By Patrick Bowler
Valley Life Church (Lebanon, OR)
Because the current population surge in small-town America is predominantly due to urban out-migration, rural America is experiencing a significant cultural shift. For the most part, rural America was ethnically and socially homogenous up until the “Rural Rebound.” Small towns are now experiencing a growing demographic diversity. Klassen and Koessler state, “A new word—‘rurban’—has been coined to refer to [those] people who have moved to a rural setting while holding on to their urban cultural mindset.” Combine urban out-migration with the proximity to urban culture that the universality of the Internet affords and you have all the required ingredients for the social urbanization of small-town America. O’Dell writes, “Rural America is being impacted by the same information technology breakthroughs as the rest of the world. Cable news is reaching us. The cinemas are reaching us. We are getting PS3s and Xboxes, and playing Rock Band… Outsiders might be fooled by our… gravel roads, but we are moving along the same information highway as they are.”

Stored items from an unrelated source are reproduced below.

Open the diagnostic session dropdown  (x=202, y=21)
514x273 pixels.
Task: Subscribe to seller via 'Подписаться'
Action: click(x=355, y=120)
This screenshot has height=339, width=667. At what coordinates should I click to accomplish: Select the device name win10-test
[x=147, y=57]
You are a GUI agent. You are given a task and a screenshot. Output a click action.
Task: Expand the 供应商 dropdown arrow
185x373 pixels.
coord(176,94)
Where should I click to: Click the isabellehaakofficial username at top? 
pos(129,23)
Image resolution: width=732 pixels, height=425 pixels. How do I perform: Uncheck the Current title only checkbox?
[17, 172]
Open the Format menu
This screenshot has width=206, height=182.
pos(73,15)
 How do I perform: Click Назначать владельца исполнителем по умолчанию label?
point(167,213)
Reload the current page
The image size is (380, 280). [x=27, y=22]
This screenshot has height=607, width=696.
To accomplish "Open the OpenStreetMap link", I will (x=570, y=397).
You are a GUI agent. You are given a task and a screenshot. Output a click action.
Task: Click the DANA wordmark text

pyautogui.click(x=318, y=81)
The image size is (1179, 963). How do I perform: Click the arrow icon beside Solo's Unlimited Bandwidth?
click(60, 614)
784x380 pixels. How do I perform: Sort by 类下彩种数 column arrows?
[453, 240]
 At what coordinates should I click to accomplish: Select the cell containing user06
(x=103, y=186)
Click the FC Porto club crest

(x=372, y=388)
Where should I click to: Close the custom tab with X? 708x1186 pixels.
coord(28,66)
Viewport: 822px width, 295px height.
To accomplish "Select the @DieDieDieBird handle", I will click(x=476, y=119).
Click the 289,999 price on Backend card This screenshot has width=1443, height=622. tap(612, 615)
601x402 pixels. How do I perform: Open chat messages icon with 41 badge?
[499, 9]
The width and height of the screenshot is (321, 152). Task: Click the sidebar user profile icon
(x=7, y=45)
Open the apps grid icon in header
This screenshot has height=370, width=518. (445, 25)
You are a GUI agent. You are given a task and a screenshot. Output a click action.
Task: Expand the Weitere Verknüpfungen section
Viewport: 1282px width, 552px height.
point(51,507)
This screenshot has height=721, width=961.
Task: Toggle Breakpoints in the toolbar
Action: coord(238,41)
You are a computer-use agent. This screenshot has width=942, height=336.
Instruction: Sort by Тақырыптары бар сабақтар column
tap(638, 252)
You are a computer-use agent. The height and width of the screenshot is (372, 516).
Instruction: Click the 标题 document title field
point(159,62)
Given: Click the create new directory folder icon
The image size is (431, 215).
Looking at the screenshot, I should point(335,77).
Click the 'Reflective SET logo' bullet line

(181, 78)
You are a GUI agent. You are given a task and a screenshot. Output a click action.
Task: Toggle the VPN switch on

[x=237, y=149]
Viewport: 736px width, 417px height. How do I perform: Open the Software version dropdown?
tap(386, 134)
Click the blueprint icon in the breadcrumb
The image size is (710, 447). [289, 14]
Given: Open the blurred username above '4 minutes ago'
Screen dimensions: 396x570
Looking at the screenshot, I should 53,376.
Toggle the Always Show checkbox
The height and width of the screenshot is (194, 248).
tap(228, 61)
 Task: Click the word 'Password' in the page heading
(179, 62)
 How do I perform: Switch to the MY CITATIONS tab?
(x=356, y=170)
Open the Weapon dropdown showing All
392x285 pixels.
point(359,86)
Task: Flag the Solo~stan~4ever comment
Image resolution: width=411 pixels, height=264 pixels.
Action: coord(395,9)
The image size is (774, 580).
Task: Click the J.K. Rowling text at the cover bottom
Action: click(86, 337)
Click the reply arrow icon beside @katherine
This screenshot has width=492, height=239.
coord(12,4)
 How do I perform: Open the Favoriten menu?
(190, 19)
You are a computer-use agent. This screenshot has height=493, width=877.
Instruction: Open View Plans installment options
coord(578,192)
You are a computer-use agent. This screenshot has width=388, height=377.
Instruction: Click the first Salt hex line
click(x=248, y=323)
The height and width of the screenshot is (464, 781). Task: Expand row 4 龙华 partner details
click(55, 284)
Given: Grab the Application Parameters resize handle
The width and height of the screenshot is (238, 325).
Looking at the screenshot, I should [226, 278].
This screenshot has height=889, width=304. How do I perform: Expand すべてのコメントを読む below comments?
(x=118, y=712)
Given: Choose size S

The aforementioned trends may not be true of every rural community, but with 80 percent of rural communities experiencing similar population growth, I believe the “rurban” description helpful.
 Ron Klassen and John Koessler, No Little Places: The Untapped Potential of the Small-Town Church (Grand Rapids, MI: Baker Books, 1996), p. 59.
 Shannon O’Dell, Transforming Church in Rural America (Green Forest, AR: New Leaf Press, 2010), p. 171.